Lunar Love (65)


“Sharks could also be below us right now. Trust nothing,” I say jokingly. The rush of an old memory swells in me. “I was also broken up with on a dock once.”

“The thought that anyone could leave you blows my mind,” he says quietly. “Was he someone you were serious about?”

I play with a thread on the sleeve of my sweater. “I thought I was. He was actually incompatible with me.”

“Really?” Bennett asks slowly and in a surprised tone.

“He was a Snake.”

Bennett exhales and leans back against the railing. His eyes flicker out toward the horizon and then back to me. “What happened?”

“He was jealous and possessive, never trusting me when I had male clients to match.
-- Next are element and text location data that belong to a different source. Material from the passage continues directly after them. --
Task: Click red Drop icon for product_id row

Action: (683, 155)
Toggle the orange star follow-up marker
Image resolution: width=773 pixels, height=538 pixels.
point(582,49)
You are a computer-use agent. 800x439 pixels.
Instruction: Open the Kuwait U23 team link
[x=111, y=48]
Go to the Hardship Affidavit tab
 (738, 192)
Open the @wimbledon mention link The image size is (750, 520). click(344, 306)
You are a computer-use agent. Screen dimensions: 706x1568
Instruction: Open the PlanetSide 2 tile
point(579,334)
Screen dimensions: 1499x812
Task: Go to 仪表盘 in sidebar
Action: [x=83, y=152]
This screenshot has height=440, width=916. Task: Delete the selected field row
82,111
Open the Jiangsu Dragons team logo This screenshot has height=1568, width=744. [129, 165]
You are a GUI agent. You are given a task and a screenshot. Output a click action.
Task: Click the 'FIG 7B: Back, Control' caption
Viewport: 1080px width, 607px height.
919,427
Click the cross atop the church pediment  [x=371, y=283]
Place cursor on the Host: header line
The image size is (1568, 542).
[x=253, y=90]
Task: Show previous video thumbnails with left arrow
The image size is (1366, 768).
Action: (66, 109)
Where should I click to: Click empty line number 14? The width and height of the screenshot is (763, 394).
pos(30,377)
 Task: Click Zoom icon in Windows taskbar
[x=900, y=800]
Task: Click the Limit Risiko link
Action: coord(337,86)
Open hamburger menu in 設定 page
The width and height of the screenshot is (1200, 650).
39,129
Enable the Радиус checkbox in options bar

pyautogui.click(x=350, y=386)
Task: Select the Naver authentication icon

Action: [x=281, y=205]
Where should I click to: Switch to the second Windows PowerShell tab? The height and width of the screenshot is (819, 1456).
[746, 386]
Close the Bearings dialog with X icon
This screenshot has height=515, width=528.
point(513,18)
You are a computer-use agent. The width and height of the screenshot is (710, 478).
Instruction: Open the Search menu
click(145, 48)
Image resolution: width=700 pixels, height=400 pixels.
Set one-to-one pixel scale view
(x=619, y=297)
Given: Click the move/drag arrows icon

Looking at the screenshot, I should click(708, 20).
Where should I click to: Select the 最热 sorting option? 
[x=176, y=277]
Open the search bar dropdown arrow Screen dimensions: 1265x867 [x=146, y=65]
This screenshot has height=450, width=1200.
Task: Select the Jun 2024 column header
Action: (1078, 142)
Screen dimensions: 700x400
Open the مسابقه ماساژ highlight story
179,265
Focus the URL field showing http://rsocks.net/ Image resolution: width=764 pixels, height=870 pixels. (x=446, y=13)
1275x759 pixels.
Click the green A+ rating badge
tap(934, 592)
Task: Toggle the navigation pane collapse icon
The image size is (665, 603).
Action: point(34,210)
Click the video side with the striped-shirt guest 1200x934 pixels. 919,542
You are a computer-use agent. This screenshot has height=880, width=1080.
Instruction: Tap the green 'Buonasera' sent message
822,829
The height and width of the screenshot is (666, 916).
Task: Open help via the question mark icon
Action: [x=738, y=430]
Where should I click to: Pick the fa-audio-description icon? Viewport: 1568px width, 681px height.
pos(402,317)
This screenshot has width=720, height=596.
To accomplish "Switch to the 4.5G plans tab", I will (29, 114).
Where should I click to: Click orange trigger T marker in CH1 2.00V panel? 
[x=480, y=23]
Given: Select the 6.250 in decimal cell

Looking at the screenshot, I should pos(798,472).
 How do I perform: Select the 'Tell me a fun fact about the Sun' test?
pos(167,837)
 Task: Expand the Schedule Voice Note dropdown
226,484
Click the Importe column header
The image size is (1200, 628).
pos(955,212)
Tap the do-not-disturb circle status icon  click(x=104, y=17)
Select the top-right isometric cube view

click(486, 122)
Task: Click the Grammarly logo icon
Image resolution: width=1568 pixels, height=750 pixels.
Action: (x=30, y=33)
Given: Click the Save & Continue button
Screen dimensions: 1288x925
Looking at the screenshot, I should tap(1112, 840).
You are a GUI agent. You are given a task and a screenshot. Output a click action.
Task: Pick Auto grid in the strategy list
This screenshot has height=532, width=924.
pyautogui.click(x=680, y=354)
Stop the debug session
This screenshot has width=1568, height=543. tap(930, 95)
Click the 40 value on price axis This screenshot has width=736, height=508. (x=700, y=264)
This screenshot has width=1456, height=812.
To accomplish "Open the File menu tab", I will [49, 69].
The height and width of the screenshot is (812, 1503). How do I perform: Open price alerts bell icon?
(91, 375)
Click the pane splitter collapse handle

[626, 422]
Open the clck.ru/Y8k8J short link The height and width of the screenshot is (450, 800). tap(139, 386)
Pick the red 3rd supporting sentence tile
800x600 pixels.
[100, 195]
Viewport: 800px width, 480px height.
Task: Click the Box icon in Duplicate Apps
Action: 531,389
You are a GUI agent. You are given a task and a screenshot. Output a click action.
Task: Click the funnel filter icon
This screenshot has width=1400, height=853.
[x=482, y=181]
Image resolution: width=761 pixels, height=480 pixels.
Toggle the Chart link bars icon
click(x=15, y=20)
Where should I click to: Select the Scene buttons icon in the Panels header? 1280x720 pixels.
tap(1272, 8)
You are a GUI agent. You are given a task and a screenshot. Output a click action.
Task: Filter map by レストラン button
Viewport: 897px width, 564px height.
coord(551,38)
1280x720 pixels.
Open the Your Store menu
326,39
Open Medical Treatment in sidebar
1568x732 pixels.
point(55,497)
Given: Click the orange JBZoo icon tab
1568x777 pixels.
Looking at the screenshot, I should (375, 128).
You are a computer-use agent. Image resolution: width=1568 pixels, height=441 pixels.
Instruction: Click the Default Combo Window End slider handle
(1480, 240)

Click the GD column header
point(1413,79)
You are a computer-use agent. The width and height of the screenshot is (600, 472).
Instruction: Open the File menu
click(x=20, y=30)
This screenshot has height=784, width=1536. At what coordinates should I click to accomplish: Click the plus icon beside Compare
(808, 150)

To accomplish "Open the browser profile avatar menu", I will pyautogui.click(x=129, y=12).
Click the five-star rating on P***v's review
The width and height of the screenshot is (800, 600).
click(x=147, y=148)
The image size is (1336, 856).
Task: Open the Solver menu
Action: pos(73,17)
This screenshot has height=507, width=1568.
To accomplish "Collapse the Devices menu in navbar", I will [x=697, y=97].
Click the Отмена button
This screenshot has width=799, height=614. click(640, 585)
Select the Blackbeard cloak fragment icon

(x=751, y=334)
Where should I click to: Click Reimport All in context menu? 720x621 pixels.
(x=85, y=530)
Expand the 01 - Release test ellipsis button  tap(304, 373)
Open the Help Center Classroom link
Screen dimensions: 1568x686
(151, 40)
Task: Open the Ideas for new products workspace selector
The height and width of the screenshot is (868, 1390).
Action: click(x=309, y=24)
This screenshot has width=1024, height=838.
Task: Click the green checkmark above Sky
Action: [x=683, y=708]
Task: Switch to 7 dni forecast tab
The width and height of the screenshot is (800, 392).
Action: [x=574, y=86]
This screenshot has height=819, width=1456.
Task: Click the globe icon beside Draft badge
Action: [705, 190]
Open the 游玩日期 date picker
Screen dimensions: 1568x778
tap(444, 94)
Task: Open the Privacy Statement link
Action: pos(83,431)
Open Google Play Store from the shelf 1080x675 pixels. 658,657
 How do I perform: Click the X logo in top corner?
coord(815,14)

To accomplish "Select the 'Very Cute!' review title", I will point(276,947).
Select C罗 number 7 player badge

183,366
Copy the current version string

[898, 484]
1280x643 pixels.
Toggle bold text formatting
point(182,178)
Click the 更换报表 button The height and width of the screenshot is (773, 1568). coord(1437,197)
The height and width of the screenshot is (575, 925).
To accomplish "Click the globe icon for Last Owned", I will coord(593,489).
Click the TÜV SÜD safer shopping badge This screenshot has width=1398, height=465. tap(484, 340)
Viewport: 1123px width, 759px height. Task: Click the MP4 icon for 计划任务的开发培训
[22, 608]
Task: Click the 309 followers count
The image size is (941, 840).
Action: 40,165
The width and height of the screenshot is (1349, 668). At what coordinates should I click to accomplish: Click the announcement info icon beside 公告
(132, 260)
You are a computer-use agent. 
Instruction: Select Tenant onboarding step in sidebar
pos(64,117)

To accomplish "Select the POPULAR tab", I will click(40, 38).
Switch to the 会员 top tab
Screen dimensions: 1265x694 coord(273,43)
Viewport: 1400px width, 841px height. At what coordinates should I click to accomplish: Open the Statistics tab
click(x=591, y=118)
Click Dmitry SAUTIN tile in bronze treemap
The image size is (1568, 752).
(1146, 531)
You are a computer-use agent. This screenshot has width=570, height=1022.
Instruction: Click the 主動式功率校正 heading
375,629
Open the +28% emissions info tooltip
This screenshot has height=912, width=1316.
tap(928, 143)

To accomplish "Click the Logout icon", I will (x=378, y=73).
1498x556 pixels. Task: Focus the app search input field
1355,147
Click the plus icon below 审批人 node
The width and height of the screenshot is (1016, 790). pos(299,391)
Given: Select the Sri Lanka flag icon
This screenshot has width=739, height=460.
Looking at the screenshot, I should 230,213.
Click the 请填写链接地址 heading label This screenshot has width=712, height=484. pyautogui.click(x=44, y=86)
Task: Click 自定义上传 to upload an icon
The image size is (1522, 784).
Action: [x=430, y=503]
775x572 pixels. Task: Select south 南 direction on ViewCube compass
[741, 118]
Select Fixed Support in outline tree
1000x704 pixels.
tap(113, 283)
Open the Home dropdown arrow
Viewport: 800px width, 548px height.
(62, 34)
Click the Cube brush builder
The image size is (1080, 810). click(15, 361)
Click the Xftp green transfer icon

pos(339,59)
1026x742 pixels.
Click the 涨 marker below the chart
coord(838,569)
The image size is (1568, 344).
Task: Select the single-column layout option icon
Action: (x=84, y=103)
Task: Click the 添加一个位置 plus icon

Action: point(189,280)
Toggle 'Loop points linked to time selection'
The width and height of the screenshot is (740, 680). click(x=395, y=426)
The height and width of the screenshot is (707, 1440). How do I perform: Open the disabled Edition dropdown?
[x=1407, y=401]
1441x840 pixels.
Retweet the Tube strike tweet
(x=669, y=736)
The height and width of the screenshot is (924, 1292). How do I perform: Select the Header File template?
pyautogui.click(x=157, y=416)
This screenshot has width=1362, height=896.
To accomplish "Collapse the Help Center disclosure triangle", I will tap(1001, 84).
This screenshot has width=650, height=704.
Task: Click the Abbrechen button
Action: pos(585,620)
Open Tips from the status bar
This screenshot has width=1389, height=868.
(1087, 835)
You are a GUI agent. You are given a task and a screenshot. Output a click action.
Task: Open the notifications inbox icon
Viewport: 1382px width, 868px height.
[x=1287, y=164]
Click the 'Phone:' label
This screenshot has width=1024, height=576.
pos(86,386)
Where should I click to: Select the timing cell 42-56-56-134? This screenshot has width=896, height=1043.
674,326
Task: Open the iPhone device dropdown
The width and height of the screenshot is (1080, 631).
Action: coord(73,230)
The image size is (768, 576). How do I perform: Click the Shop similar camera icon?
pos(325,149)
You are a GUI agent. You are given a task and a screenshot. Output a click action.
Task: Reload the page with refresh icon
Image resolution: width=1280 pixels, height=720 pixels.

He belittled my work and always said how he never understood why I do what I do,” I say, trying to piece together fragmented memories. “He’d always remind me that we were incompatible and questioned why I was obsessed with matching compatible people. Of course at the time, I thought I loved him and our relationship. So enamored, in fact, that I dragged my friend into an incompatible relationship, too.”

“Dragged doesn’t seem like the right word,” Bennett says, lightly squeezing the aluminum can of bubbly water.

“No,” I admit, “we were both excited about the match at first. I really thought I was happy, and that she would be, too. I never wanted to hurt her.”

“Of course not,” Bennett says, bending his knee and draping his forearm over it, leaning in closer as though he doesn’t want to miss a single word I say.

“I’m the one who taught my ex about the different traits, which of course he laughed about at first,” I continue. “Then he got a big job opportunity in New York and expected me to go with him. But I stayed here. We tried long distance because he didn’t want to give us up. He said he’d be back.”

“Did he come back?” Bennett asks.

I shake my head. “Turns out his ex from college was living in New York, too.”

“So he broke up with you to be with his ex-girlfriend?”

“Well, not exactly,” I say, trailing off. “Apparently he was dating her long distance while he was living here in California. He moved to New York to be with her, turning me into the long-distance girl. When I found out and we broke up, he had the nerve to say that it was because they were more compatible.” That was the last time I’ll ever be a pawn in someone’s game.

“That’s shitty,” Bennett says. “He sounds like a piece of work who didn’t realize he had something great right in front of him.”

“I knew better.” I adjust the baseball cap. “I’ve worked with a lot of people who have been scorned by love. And it’s not like I’ve never been through a breakup before. But I let him manipulate me. The signs were there. His traits were obvious the entire time. I let myself get so swept away that I only saw his positive traits.”

“And now you only see the incompatible traits in people,” he says, pausing a moment before adding, “Not everyone is him. Have you ever considered that maybe your ex wasn’t possessive because he’s a Snake but because he was just an asshole?”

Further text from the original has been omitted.